Boris Povazay on 17 Jun 2018
One more thing to mention: this calculation takes the norm and therefore is not the solution to the question: angle between vectors! - It is rather the angle between unoriented vectors. The solution to the question rather should result in [-180:+180] to distinguish the orientation of the angle. - It is mentioned here.
-> So how can this be rewritten without loosing the orientation due to the norm?
Jan on 17 Jun 2018
@Boris Povazay: I do not agree. The range of [-180, 180] is meaningful in the 2D case only. In 3D (and higher dimensions) the sign of the angle cannot be defined, because it would depend on the direction of view. You need a third vector to define the direction of view to get the information about the sign.
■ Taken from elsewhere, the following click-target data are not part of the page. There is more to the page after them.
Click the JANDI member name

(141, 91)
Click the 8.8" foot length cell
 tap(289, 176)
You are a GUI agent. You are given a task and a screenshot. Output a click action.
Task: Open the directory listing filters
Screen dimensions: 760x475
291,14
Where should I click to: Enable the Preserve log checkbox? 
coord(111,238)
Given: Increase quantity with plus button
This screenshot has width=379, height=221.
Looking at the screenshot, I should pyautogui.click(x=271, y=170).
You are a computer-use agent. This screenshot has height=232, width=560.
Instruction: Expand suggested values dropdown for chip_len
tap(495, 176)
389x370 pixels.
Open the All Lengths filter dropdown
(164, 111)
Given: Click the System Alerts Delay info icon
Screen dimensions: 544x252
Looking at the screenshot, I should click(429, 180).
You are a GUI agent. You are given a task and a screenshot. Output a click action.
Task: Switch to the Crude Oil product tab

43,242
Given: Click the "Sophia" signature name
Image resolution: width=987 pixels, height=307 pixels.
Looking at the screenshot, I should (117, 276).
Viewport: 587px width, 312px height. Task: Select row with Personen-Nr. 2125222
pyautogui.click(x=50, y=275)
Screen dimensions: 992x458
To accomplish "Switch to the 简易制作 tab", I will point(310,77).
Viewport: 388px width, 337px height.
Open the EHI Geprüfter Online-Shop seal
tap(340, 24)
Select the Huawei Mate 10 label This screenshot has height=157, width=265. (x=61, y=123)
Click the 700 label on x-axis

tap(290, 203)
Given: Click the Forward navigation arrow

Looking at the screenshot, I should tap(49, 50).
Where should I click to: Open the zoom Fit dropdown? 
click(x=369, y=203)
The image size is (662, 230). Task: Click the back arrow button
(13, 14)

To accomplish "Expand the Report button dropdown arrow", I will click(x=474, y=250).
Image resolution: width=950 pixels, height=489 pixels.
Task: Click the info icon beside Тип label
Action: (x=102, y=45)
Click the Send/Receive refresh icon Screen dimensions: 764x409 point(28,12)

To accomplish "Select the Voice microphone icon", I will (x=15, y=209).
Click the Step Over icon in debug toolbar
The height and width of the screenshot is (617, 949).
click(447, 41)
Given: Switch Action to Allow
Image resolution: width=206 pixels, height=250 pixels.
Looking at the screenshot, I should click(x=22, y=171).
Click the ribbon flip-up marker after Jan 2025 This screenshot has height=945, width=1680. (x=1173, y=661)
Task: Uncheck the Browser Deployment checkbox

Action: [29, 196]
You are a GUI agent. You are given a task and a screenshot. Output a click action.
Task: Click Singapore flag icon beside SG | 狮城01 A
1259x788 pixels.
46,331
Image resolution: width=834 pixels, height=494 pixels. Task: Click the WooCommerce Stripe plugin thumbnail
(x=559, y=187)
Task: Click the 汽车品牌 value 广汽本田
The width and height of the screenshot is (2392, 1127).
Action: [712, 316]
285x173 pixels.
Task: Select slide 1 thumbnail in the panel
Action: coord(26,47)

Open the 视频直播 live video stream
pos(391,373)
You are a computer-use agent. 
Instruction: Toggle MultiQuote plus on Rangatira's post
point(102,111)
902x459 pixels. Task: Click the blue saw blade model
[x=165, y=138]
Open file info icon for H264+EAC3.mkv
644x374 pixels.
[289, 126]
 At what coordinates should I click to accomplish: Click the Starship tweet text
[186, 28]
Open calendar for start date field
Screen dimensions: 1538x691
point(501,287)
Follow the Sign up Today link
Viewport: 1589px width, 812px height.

Therefore the answer is correct: In the general case the angle between two vectors is the included angle: 0 <= angle <= 180.

theodore panagos on 29 Oct 2018
Coordinates of two vectors xb,yb and xa,ya .
angle(vector.b,vector.a)=pi/2*((1+sgn(xa))*(1-sgn(ya^2))-(1+sgn(xb))*(1-sgn(yb^2)))
+pi/4*((2+sgn(xa))*sgn(ya)-(2+sgn(xb))*sgn(yb))
+sgn(xa*ya)*atan((abs(xa)-abs(ya))/(abs(xa)+abs(ya)))
-sgn(xb*yb)*atan((abs(xb)-abs(yb))/(abs(xb)+abs(yb)))

Adana Mason on 28 Nov 2019
(a) Find parametric equations for the line of intersection of the planes and (b) find the angle
between the planes. 3𝑥 − 2𝑦 + 𝑧 = 1, 2𝑥 + 𝑦 − 3𝑧 = 3.